Reactions: Like 2 | Agree 8


----------



## Huffapuff (9/4/17)

A knowledgeable salesperson makes all the difference. For the noob vaper there is just too much overwhelming choice - having someone who knows their stuff recommending the right gear creates a new, returning customer.

Reactions: Agree 3


----------



## Clouds4Days (9/4/17)

Petrus said:


> So , I went to Bloemfontein yesterday, and like normal when the girls/ladies/the two woman in my life went on their normal shopping spree, I did my normal walking around in the Mall as usual. So I went into a Smoke Store, where they are selling cigarettes, pipes and cheap Chinese vapes, and all of a sudden I spot a massive display with Mods, Atty's, Wire and Wick , basically the complete package.
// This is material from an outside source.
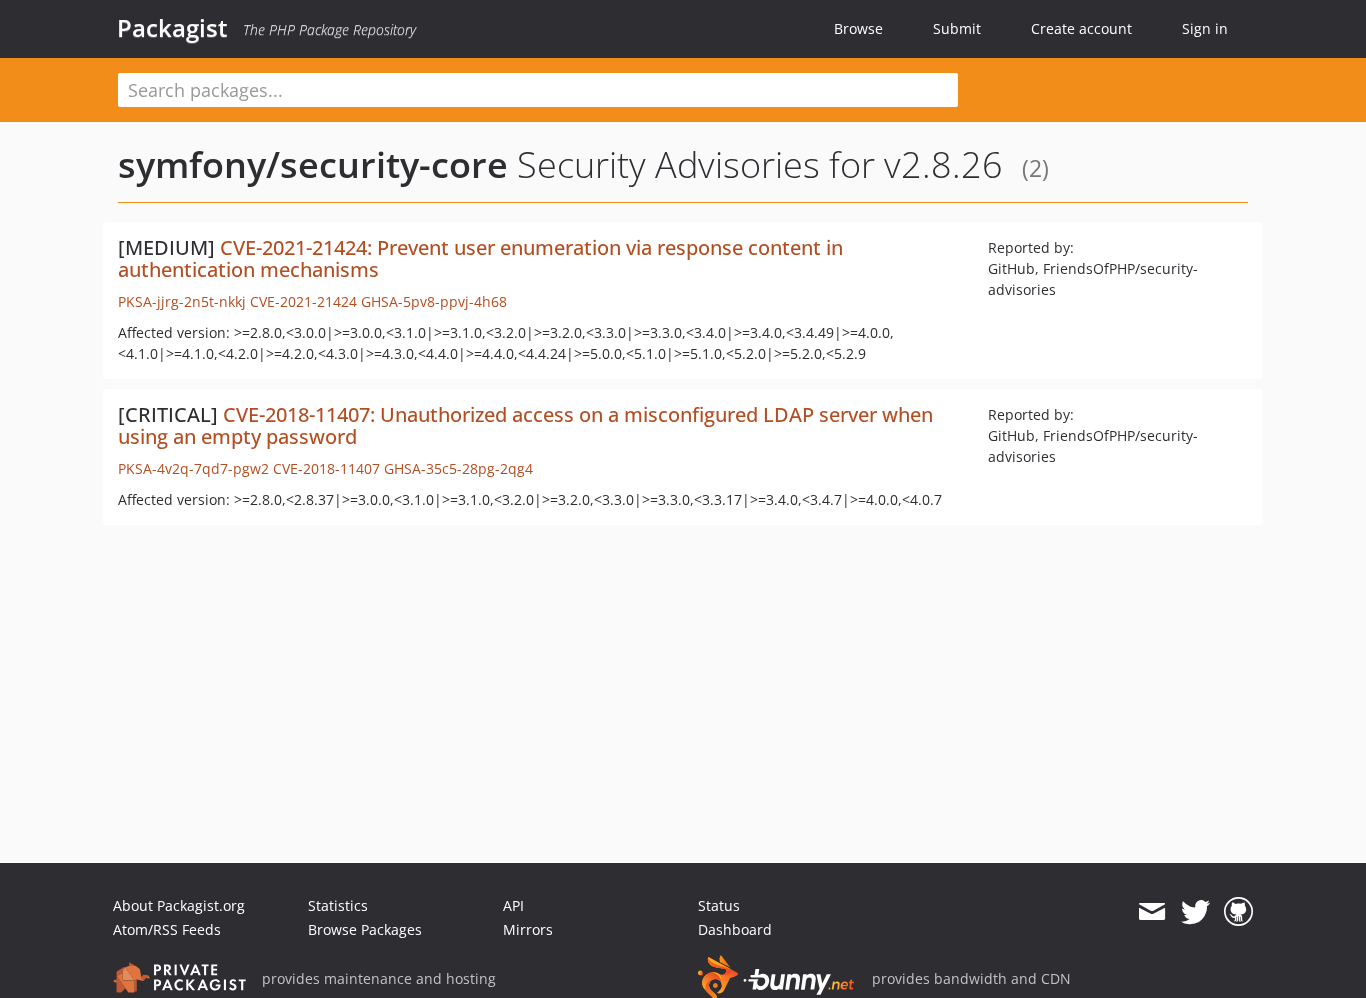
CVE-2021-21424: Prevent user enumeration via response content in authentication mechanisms (480, 258)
I was quite impress. Then the first customer approach the lady working there, asking for advice, and she didn't know nothing, so I helped the gentleman with a setup and he was quite impressed. So after he left I asked the lady what happened to the "old stuff", and she replied the shop has a new owner and they had opened some other shops as well. So on my way home I thought, if it were my shops, I would definitely try to hire someone with experience in vaping, to make this thing a success. And believe me, you will make a success. Who is the people interested in vaping gear???? Those who want to quit stinkies...Right...hell yes. So please guys from my point of view, try to hire someone who knows their stuff and don't play with their phone the whole time. This is my point of view from a business side.



This is definitely the reason twisp has been successful (especially for beginner vapers) because they train their staff based on their products.

Sure they dont know how to make coils and different wire types etc.. But they dont need to know that because their products do not require coil building.

Reactions: Agree 1


----------



## BumbleBee (9/4/17)

There are tonnes of shops like this, they're retail outlets only, expanding their product range to meet monthly targets. Usually their profit margins are considerably higher than a dedicated vape shop. In my experience these shop owners just want to move products and don't really care more than that. Selling hubbly, tobacco cigarettes and vapes under one roof proves this. No tobacco shop is going to try to help you to quit smoking.

Reactions: Like 1 | Agree 3


----------